La critica, commentando il film, si sofferma solo sulla depressione, la malattia psichica di Nicholas, adolescente troppo sensibile per accettare che i genitori si lascino. Ma il regista in realtà va in un’altra direzione e lo fa con un coraggio non abituale nella filmografia odierna. Certo, il ragazzo è particolarmente profondo, non si accontenta dei palliativi dei suoi coetanei: feste, divertimenti e superficialità. Vorrebbe diventare scrittore, riuscire ad affrontare il mondo, ma in realtà gli manca chi lo avrebbe dovuto guidare. Papà Peter alla fine, visto che Nicholas sta sempre peggio e non vede prospettive per il suo futuro, decide di rinunciare ad una proposta di lavoro allettante per lo sviluppo della sua sfolgorante carriera, per stargli vicino. Non sarà però in grado di fare nulla per il figlio e rimarrà sconsolato con i suoi sensi di colpa. Così non farà altro che ripetere gli errori che il suo stesso padre (un cinico Anthony Hopkins) ha compiuto con lui e che tanto l’hanno segnato, spingendolo a cercare il successo ad ogni costo. Se ne accorgerà purtroppo solo dopo un dialogo breve ma memorabile con l’anziano genitore.

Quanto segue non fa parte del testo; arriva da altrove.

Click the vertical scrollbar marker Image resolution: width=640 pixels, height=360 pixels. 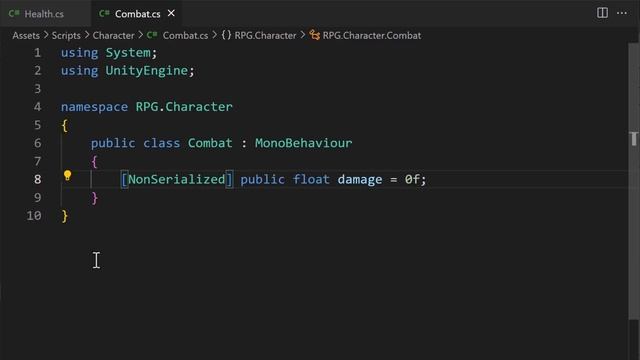point(633,139)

Il film ci mostra con chiarezza che il male di vivere di Nicholas ha radici nella distruzione della sua famiglia. Il difficile rapporto padre-figlio è la chiave del dramma rappresentato, in cui tutti soffrono. Ovviamente anche Peter (splendidamente interpretato da Hugh Jackman) è angosciato e vorrebbe superare con un affetto rinnovato il muro della solitudine in cui si trova intrappolato Nicholas, che neppure riesce a confessare il suo bisogno di amore. Ma se queste contraddizioni sono tipiche dell’età adolescenziale (i genitori non capiscono mai pienamente i ragazzi e questi inevitabilmente si rinchiudono, perché non si sentono abbastanza amati), la miccia che fa deflagrare un malessere più grave è sicuramente il divorzio. È inutile e anche piuttosto ipocrita nascondere il dramma che questa scelta, oggi purtroppo così diffusa, scatena nei nostri ragazzi, sempre più fragili e disarmati di fronte alla realtà. Il regista sembra dirci che gli adulti con figli non possono più affrontare con leggerezza le loro difficoltà, scegliendo di “rifarsi una vita”, senza pensare all’enorme, doloroso sconvolgimento che provocano nei loro ragazzi. Occorre cambiare radicalmente mentalità e prospettiva, per ricostruire una società in cui i giovani non siano e non si sentano sempre più abbandonati. E in questo senso il tormentato destino di Nicholas è un richiamo potentissimo che il film di Zeller ci offre, anche con una certa crudezza.